# Problem details
In the records below, find the line containing "This screenshot has height=512, width=911."; restate it and every later line word for word, through the last.

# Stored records
##########
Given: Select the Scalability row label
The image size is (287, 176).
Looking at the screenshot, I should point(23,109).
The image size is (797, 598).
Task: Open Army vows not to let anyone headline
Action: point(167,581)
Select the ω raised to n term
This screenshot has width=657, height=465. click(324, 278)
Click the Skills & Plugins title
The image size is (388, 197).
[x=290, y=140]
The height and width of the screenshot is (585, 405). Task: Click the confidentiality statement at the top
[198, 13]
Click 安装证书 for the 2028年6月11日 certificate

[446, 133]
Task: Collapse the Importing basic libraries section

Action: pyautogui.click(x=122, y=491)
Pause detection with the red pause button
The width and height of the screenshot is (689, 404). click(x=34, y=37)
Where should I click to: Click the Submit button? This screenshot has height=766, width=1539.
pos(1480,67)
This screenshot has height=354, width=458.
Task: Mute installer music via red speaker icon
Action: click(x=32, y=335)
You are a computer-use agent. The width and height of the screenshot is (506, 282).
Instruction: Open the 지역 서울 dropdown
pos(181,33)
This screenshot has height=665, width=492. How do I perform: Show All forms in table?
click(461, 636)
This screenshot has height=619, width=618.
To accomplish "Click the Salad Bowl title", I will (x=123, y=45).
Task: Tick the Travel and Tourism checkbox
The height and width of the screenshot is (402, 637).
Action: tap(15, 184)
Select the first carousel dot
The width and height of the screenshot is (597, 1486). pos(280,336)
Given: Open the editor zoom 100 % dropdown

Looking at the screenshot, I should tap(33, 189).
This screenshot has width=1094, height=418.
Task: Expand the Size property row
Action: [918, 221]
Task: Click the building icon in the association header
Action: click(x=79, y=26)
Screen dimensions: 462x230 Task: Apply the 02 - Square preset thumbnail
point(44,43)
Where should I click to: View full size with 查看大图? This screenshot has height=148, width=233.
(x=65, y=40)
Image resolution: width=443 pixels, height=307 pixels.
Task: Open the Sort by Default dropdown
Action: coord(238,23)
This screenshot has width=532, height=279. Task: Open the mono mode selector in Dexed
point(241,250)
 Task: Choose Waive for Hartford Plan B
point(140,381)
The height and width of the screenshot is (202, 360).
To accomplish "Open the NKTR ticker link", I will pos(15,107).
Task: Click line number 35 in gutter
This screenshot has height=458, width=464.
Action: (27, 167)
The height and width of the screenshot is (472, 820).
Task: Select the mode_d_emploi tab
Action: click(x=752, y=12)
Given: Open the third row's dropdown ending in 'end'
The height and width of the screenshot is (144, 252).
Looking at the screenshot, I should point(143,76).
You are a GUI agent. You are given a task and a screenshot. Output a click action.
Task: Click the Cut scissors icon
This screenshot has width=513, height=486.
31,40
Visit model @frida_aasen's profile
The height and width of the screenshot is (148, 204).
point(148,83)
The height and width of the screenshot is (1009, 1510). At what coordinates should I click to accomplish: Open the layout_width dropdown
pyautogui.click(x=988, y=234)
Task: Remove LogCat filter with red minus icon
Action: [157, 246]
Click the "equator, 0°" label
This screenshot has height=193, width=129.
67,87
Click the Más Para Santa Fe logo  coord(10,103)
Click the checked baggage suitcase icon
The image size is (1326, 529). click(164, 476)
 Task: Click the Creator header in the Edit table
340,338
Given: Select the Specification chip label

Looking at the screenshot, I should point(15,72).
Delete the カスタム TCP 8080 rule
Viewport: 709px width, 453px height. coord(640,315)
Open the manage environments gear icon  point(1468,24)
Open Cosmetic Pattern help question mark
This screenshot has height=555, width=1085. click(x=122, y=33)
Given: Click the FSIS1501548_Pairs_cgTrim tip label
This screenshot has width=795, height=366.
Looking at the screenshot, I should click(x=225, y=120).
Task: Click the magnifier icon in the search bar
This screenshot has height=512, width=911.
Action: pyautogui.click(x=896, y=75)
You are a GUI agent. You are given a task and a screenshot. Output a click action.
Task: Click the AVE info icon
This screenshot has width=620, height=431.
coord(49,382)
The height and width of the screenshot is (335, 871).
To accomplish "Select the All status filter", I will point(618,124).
##########
# Your solution
This screenshot has height=512, width=911.
Action: pyautogui.click(x=896, y=75)
You are a GUI agent. You are given a task and a screenshot. Output a click action.
Task: Click the AVE info icon
This screenshot has width=620, height=431.
coord(49,382)
The height and width of the screenshot is (335, 871).
To accomplish "Select the All status filter", I will point(618,124).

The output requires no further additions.